CONSIGNE 1 —
Répondez à ces questions sur l'extrait sur le regard et l'appartenance :
(a) Que peut suggérer l'absence de contact visuel vers un membre d'un groupe ?
(b) Que nous arrive-t-il quand nous parlons en public sans un regard de confirmation ?
(c) De quoi le soutien et l'acceptation des erreurs sont-ils un signe ?
CONSIGNE 2 — Réécrivez la partie de l'extrait sur le regard et l'appartenance qui va de « Ce type d’échange » jusqu'à « confiance est profond. », en mettant « étudiants » à la place de « élèves ».
CONSIGNE 3 — Écrivez la suite de l'extrait sur le regard et l'appartenance, à partir de l'endroit où il s'arrête.

Plus important encore, les regards que s’échangent les membres d’un groupe permettent à chacun de savoir s’il est respecté, considéré et en sécurité ou s’il est méprisé, marginalisé ou ignoré. Des contacts visuels affirmatifs forment de solides signaux d’appartenance. À l’inverse, l’absence de contact visuel vers un membre d’un groupe peut suggérer que son inclusion est menacée. Lorsque nous nous exprimons en public, sans un regard de confirmation, nous sombrons vite dans l’anxiété. Nous percevons un signal inquiétant de non-appartenance.

Ce type d’échange est également essentiel en classe dans les temps d’interaction pour faire des erreurs faites par les élèves des opportunités d’apprentissage. Le soutien et l’acceptation des erreurs sont un signe d’appartenance pour une culture de l’apprentissage. Lorsque les élèves se sentent en sécurité et soutenus les uns par les autres, leur niveau de confiance est profond.

Données enregistrées:

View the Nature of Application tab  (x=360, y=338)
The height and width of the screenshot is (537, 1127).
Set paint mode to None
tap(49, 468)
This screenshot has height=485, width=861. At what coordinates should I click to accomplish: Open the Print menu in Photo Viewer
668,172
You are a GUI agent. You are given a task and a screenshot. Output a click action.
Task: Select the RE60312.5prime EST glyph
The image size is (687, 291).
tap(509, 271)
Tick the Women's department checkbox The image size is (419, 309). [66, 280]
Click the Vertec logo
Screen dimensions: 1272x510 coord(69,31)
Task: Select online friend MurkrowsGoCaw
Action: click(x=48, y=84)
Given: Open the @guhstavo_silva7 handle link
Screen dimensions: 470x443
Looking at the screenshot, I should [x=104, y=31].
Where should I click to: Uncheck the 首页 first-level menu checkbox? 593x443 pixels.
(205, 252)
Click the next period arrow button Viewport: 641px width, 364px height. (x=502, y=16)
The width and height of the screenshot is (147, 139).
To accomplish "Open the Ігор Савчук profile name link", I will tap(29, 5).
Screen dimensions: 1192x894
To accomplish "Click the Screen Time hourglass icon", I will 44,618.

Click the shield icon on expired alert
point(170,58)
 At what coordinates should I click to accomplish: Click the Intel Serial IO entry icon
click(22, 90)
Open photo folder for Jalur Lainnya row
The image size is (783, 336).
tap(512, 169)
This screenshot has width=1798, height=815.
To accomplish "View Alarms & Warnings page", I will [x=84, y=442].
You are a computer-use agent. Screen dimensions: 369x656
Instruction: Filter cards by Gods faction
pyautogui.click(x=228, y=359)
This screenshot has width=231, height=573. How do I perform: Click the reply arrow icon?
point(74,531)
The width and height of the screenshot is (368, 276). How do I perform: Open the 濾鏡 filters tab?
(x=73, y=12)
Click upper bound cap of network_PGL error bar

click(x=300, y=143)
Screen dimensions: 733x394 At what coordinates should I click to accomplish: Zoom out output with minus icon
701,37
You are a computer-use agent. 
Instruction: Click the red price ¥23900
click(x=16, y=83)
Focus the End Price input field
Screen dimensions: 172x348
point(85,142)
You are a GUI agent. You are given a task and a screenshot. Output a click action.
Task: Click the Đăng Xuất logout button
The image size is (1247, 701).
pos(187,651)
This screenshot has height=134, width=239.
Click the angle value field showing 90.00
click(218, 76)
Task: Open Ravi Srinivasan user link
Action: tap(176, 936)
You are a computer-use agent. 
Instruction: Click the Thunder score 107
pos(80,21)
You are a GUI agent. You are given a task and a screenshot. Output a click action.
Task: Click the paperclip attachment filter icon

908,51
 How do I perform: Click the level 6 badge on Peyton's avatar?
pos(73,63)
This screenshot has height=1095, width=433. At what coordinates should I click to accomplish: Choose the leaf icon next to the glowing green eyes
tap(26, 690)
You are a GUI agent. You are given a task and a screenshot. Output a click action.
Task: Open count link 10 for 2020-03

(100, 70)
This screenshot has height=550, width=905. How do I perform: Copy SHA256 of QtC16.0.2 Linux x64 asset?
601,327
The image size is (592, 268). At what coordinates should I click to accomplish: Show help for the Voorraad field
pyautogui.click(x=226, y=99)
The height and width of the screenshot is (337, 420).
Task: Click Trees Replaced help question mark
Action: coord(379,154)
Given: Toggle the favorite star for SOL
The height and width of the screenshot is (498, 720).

RÉPONSE RÉDIGÉE 1 —
(a) Elle peut suggérer que son inclusion est menacée.
(b) Nous sombrons vite dans l'anxiété.
(c) Ils sont un signe d'appartenance pour une culture de l'apprentissage.

RÉPONSE RÉDIGÉE 2 —
Ce type d’échange est également essentiel en classe dans les temps d’interaction pour faire des erreurs faites par les étudiants des opportunités d’apprentissage. Le soutien et l’acceptation des erreurs sont un signe d’appartenance pour une culture de l’apprentissage. Lorsque les étudiants se sentent en sécurité et soutenus les uns par les autres, leur niveau de confiance est profond.

RÉPONSE RÉDIGÉE 3 —
De même, en classe, l’absence de contact visuel ou de mauvais types de contact, sont le signe que quelque chose ne va pas, même si la classe est censée fonctionner comme un groupe. Lorsque quelque chose ne va pas dans les informations que nous recevons du regard de nos pairs, nous nous sentons gênés et anxieux. Quand ce type d’atmosphère existe, les élèves peuvent préférer cacher leurs erreurs et masquer leurs difficultés, malgré un coût postérieur parfois conséquent.

Dans de trop nombreuses classes, les élèves parlent souvent sans que personne parmi leurs pairs ne montre qu’ils les ont entendus ou qu’ils se soucient d’eux. Ils rencontrent des difficultés et personne ne leur apporte son soutien. Ils peuvent chercher à établir des liens et personne ne leur manifeste une volonté similaire. Cet effet peut être particulièrement désastreux pour les élèves les plus solitaires et les plus déconnectés.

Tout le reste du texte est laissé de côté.